President Barack Obama, Defense Secretary Robert Gates and administration associates deserve commendation for making the right call concerning deployment of anti-missile weapons in Europe. The Bush administration plan to place radar and missile installations in the Czech Republic and Poland has been canceled. Instead, the U.S. will rely on a mobile sea-based system, with land-based mobile radars.
Instant criticism of the decision as weakness and appeasement of Iran and Russia is predictable but without merit. Mobile anti-missile systems are credible. North Korea, unlike Iran, has actually carried out primitive nuclear explosions. Last July, as Pyongyang rattled rockets yet again, Gates ordered deployment of a Lockheed Martin Terminal High Altitude Air Defense anti-missile system to protect Hawaii, a publicized possible target.

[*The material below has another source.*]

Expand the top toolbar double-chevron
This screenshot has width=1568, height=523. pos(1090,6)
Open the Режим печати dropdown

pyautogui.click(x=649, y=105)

We have a vital interest in cooperation with Russia, where anxiety concerning potential military threats from Europe is strongly rooted in history. Extremist groups have had success in proselytizing among the very large Islamic populations of the former Soviet Union. Moscow also controls extensive petroleum and other mineral resources. Finally, Obama's visit this past summer resulted in useful agreement to permit Allied supplies to Afghanistan to transit Russia.
To protest the Bush administration's Czech-Poland missile plans, Russian President Dmitry Medvedev announced deployment of Iskander missiles to Kaliningrad, a forward area close to Western Europe. Russian leader Vladimir Putin compared the Bush initiative to Nikita Khrushchev's attempt to put strategic missiles in Cuba, which led to the momentous Cuban Missile Crisis of 1962.
Obama's decision to go ahead with an anti-missile deployment also reflects powerful long-term lobbying for this type of weapon. President Dwight Eisenhower, in his 1961 White House farewell address, made pointed reference to a very powerful "military-industrial complex." Ike was hardly anti-military, but was extremely insightful regarding the dangers of the enormous defense establishment.
During that decade, defense spending absorbed more than half the entire federal budget, and a much larger percentage of gross national product than today. Eisenhower controlled the military in part by putting an overall ceiling on Pentagon spending, effectively setting the Air Force, Army and Navy against one another. Each service developed a separate strategic missile program, jealously guarding research and development information from the others.
In the new Kennedy administration, Defense Secretary Robert McNamara was instantly offended by this duplication of effort and decisively imposed organization-chart order. The Air Force was given land-based strategic missiles, the Navy sea-based submarine systems, and the Army was removed from the game. The secretary also rejected the anti-ballistic missile (ABM), arguing a strong offensive capability was more believable.
McNamara quickly unified the military against him. The Army pressed successfully for an ABM role. When President Lyndon Johnson forced his secretary to resign, he made him president of the World Bank but also forced a public declaration of support for the ABM system.
President Ronald Reagan gave priority to exotic space-based missile interceptors, termed the Strategic Defense Initiative. The Air Force became the leading service but the entire Joint Chiefs of Staff endorsed the effort.
The Czech-Poland deployment was defended as prudent given threats from Iran. Nuclear strategist Herman Kahn used exactly that rogue regime argument in trying to assist McNamara when the earlier ABM system was announced. This very complex type of weapon is much more reliable today.
Obama's shift to a sea-based approach will maintain vigilance against rogues, while removing a thorny political problem in our very important relations with Moscow.